Spero che le riflessioni sin qui fatte diano delle indicazioni su come si può interpretare il gioco in
chiave metacognitiva e sulle modalità e sui contenuti di un percorso metodologico.
Si comprende come la mediazione metacognitiva sia contemporanea allo svolgersi del gioco stesso
e come vi sia un’alternanza tra attività e riflessioni metacognitive con lo scopo di stimolare nel
bambino la costruzione del proprio sapere, in modo consapevole, dal basso verso l’alto e di
trasformare le nuove conoscenze in apprendimento stabili e generalizzabili.
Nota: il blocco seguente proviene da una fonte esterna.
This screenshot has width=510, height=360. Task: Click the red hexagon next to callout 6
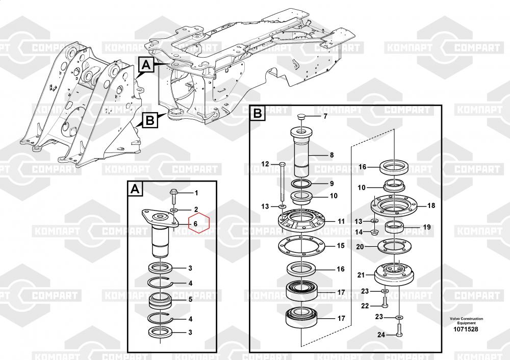(200, 223)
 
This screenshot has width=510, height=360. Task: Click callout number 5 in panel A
(190, 299)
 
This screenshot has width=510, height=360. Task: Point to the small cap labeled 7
(300, 117)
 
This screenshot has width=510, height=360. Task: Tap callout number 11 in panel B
(341, 221)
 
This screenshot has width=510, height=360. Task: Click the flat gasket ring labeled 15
(302, 247)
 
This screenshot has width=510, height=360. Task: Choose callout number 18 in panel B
(431, 206)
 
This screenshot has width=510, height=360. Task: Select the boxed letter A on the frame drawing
(145, 65)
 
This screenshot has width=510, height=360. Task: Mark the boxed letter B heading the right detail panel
(258, 113)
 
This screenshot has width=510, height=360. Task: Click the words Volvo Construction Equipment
(466, 321)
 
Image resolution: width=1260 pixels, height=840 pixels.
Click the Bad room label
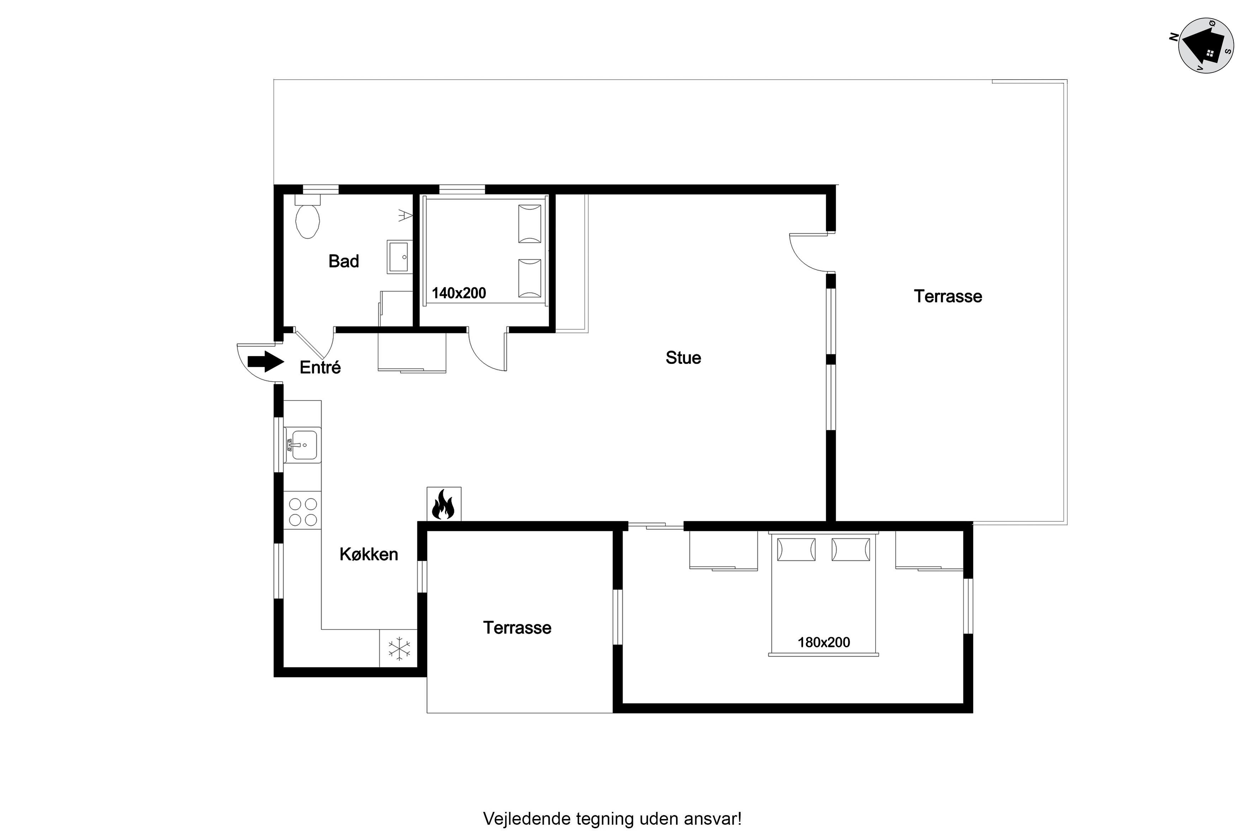tap(344, 261)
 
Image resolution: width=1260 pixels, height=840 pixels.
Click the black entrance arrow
tap(265, 362)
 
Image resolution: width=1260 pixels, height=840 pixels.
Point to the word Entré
tap(320, 367)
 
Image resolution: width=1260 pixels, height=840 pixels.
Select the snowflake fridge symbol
tap(399, 648)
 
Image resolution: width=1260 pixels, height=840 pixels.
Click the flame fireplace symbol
tap(443, 504)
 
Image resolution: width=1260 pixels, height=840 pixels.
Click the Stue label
tap(683, 358)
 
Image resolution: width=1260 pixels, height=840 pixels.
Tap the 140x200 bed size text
tap(459, 293)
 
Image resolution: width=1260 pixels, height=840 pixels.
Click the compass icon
tap(1206, 45)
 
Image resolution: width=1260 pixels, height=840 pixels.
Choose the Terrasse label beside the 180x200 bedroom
tap(517, 628)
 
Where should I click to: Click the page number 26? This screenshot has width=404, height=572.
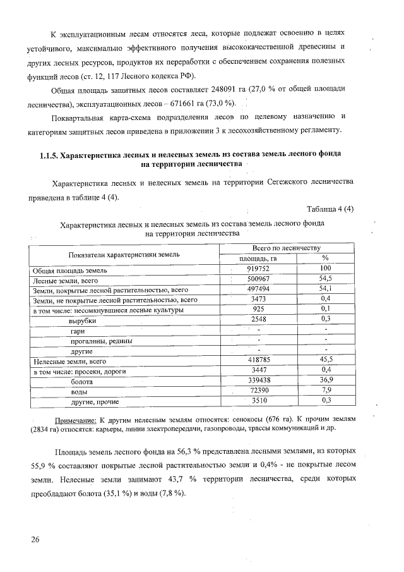coord(34,539)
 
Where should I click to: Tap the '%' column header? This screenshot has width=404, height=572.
coord(326,259)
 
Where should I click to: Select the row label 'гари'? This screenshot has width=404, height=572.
coord(78,331)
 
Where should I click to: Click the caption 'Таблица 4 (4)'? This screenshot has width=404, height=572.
coord(330,209)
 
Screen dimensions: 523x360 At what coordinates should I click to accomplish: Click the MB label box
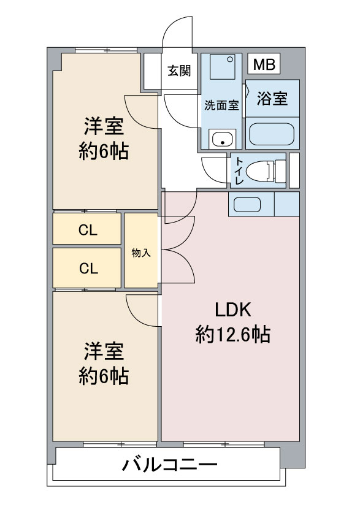(264, 64)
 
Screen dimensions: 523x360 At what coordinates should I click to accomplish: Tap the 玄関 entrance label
(179, 71)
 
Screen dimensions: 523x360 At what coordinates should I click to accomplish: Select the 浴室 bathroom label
(272, 99)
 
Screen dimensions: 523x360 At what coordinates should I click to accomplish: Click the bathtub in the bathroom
(272, 134)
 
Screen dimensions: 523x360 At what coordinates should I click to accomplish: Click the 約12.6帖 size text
(233, 335)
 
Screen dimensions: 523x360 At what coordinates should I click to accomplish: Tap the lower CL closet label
(88, 268)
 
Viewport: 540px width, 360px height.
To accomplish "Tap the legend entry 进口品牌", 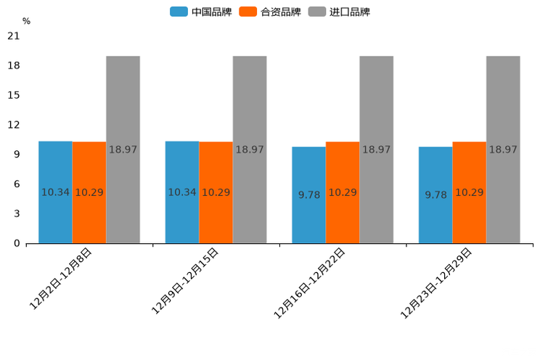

Quindi l’approccio metacognitivo al gioco va oltre l'apprendimento del "saper giocare", ma
sviluppa nel bambino un atteggiamento di conoscenza attivo, autonomo e riflessivo e insegna a
generalizzare i comportamenti cognitivi e a dirigerli ai fini della conoscenza sino a raggiungere
un’autoregolazione comportamentale e cognitiva.
Per concludere possiamo dire che il gioco è una particolare forma di apprendimento, una particolare
modalità di comprensione e rielaborazione della realtà e che tutti i giochi possono essere considerati
un contesto educativo grazie al coinvolgimento emotivo e cognitivo del bambino e che il loro valore
e la loro efficacia pedagogica derivano dal modo in cui vengono utilizzati.